FOR IMMEDIATE RELEASE
Contact: Teri Frady
Gloucester, Mass. The Commerce Department will provide $5 million in disaster relief to commercial fishermen who have suffered losses because of declining fish stocks in the Gulf of Maine, Commerce Secretary William M. Daley announced today.
The department's National Marine Fisheries Service is seeking public comment on the relief proposal, which is designed to compensate fishermen who suffered economic harm during a series of closures of inshore fishing grounds, designed to protect dwindling Gulf of Maine cod stocks.
Details of the disaster relief proposal are expected to be published on Friday, June 11, in the Federal Register. NOAA Fisheries will accept public comments for 15 days, through June 28.
"The disaster relief program is designed to help people who are hurting financially as a result of the decline of the inshore groundfish fishery," said Secretary of Commerce William M. Daley. "This is a creative program that will allow us to get aid to the fishing community now in exchange for help with research projects over the next two years."
The $5 million relief funds were approved by Congress at the request of the New England delegation, which urged NOAA Fisheries to work with the affected fishermen to develop a disaster assistance program to disburse the money. In order to take part in the proposed program, fishermen receiving relief funds this year would make a commitment to participate in fishery-related research.
NOAA Fisheries developed the proposed compensation/research plan over the past five months with extensive input from the fishing industry, including the "Tri-State Conference," a group of fishermen from Massachusetts, New Hampshire and Maine. Other fishing industry members also provided input, including members of the Massachusetts Fisheries Recovery Commission.
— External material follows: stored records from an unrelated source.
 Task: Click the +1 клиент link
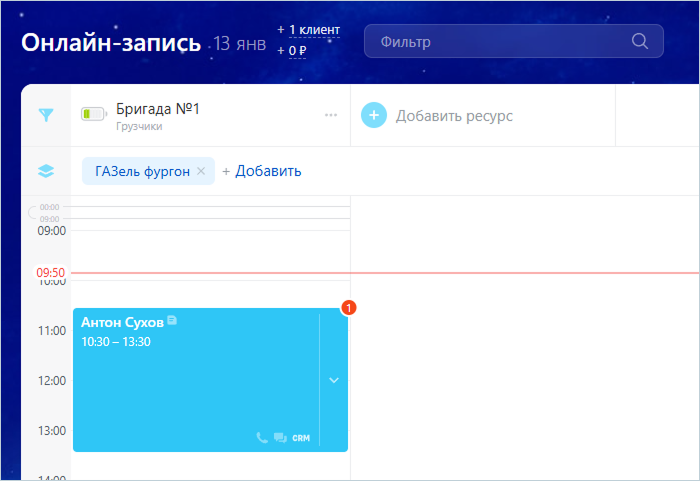tap(314, 30)
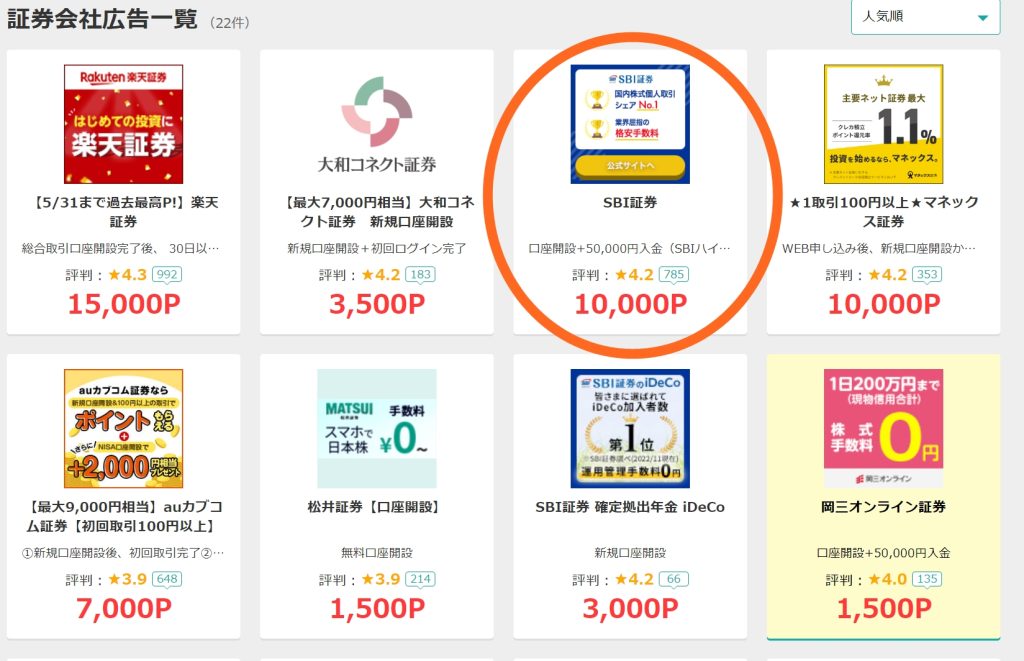This screenshot has width=1024, height=661.
Task: Click the マネックス 1.1% banner image
Action: point(884,124)
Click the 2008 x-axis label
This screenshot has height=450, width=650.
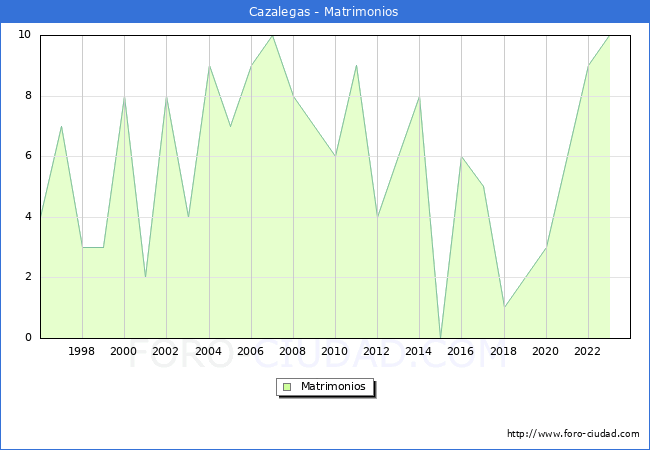point(292,352)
The proposed plan would compensate permit holders and crew who suffered economic harm during a series of closures of inshore fishing grounds in calendar year 1999, closures intended to protect dwindling Gulf of Maine cod stocks. Economic harm would be calculated by comparing the number of days fished from February through June this year with the number of days fished in the same time period in 1998, before most of the closures took effect.
Eligible permit holders would be compensated at a rate of $1,500 per day-at-sea not used in February through June of 1999, if during the same months in 1998 they fished in areas closed in 1999. Part of this money would be designated for crew members. Compensation would be reduced to $900 per day-at-sea if the permit holder does not designate crew to receive compensation. Permit holders who fish alone, however, could designate themselves as crew and receive $1,500 per unused day.
As proposed, eligible permit holders could apply for compensation for all their days-at-sea not used because of the stock decline and resulting closures. No compensation would be paid until all applications have been submitted. If the compensation requests total more than the available funds, each permit holder would be compensated for an equal proportion of the days for which he or she applied.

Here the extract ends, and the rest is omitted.